[Stored data]
· · · · ·
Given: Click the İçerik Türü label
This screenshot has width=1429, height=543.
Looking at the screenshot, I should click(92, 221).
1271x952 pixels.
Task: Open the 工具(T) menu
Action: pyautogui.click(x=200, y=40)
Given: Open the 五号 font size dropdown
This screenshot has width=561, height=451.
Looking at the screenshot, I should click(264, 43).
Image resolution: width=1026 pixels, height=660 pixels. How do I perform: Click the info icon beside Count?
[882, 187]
· · · · ·
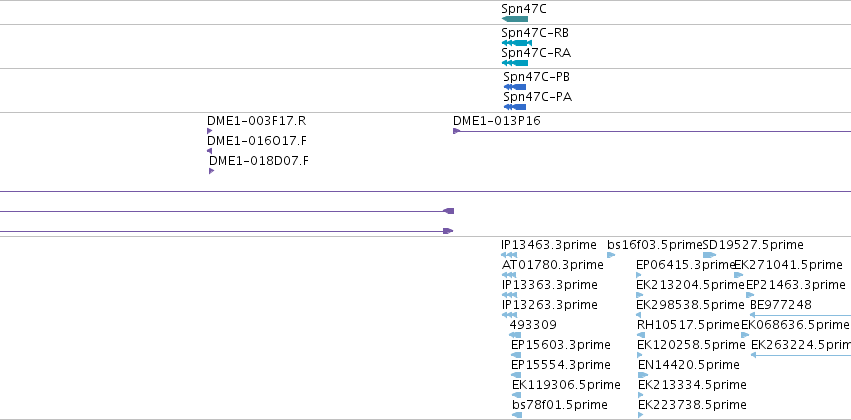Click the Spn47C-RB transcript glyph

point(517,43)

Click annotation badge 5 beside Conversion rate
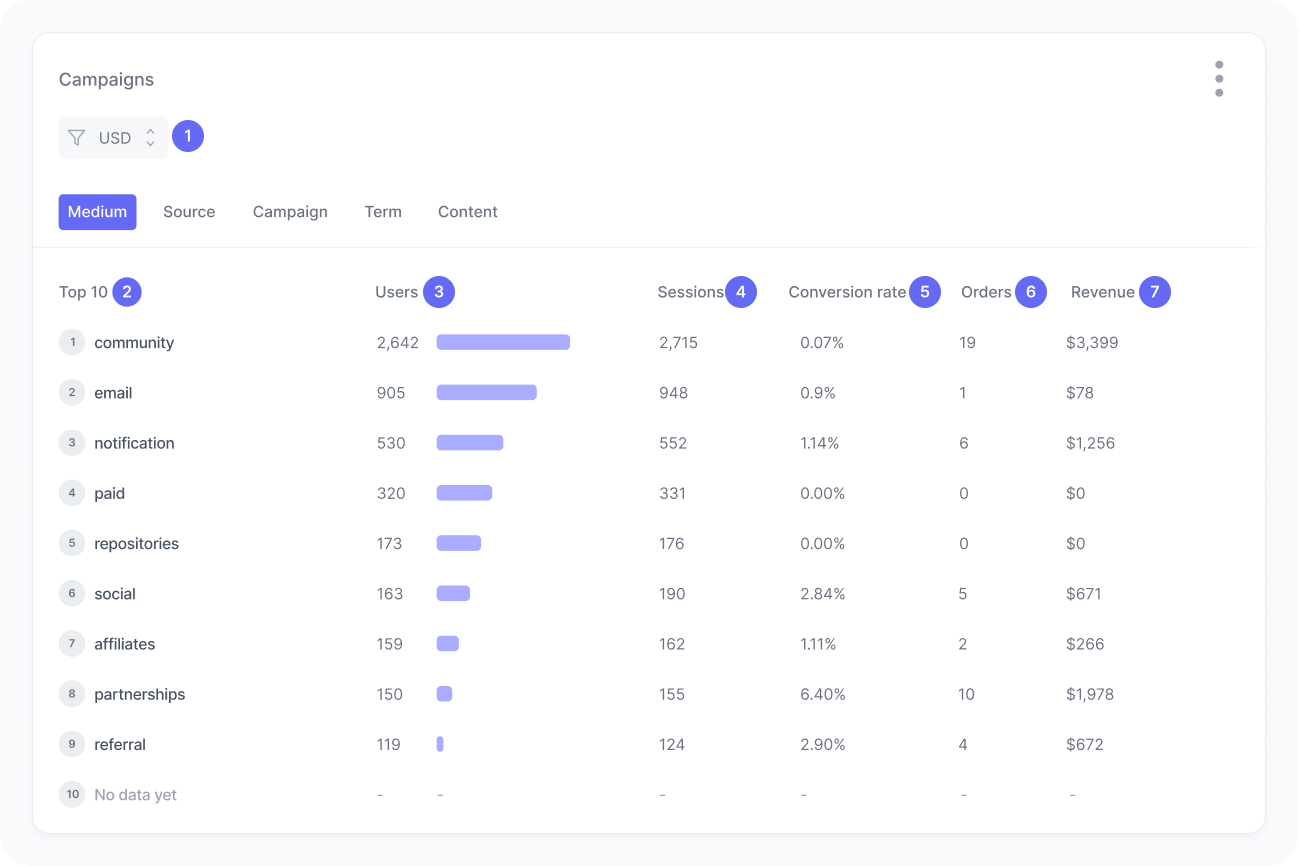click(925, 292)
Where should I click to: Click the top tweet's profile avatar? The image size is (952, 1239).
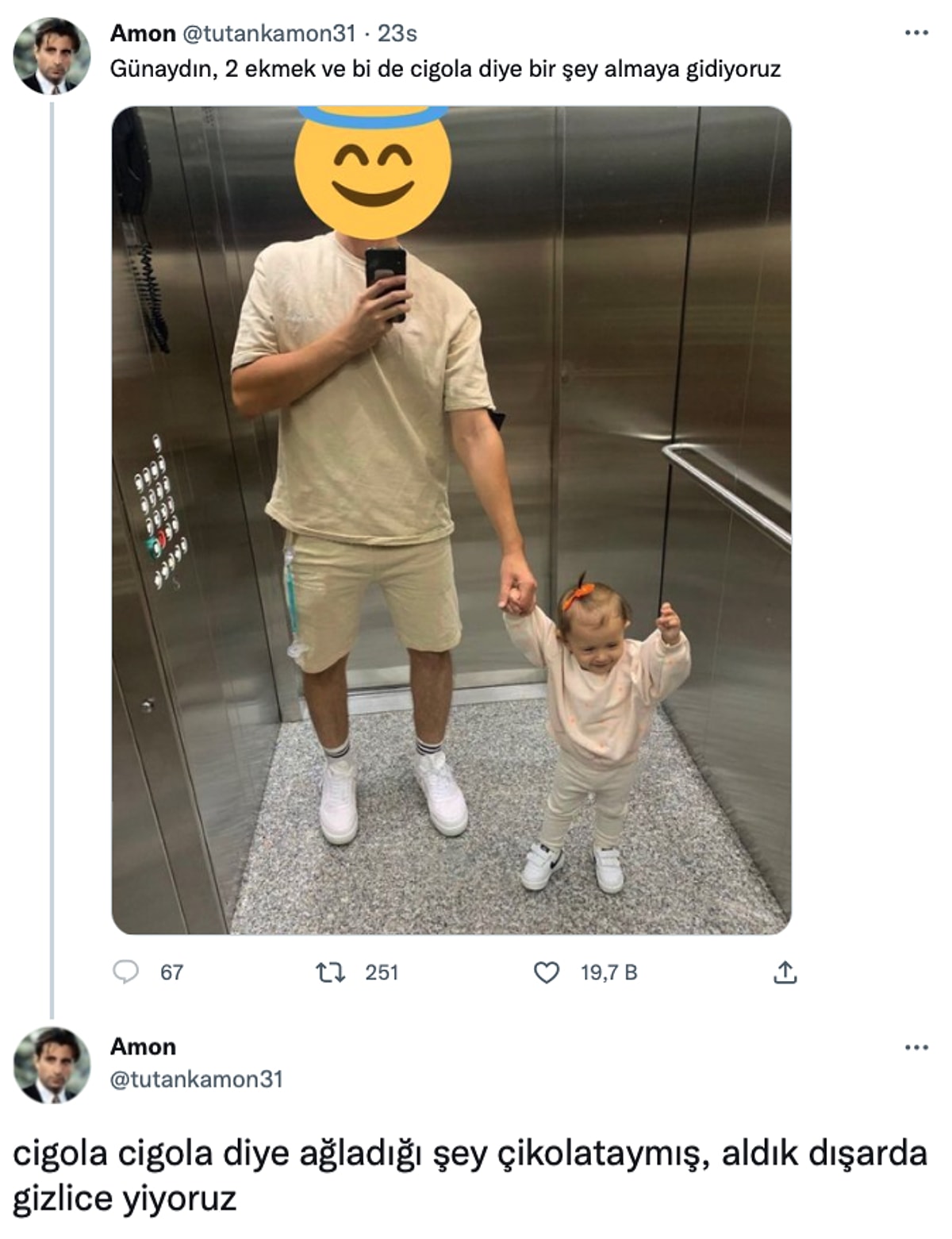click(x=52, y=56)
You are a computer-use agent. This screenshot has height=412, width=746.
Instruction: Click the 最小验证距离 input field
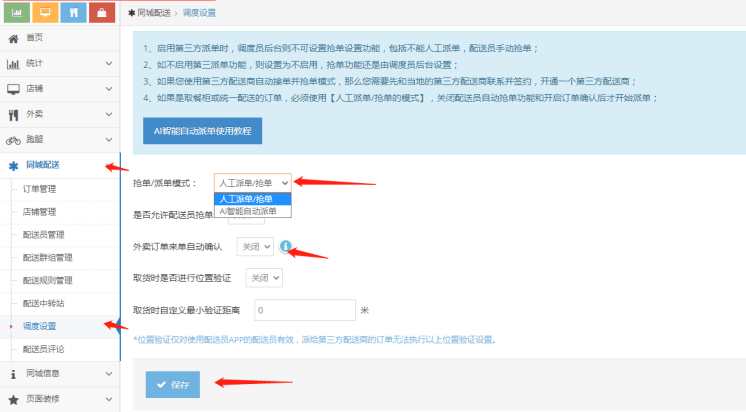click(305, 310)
· · · · ·
[Work request] Go through the records and report each line that contains "Given".

[Result]
Given: Click the İçerik Türü label
Given: Open the 五号 font size dropdown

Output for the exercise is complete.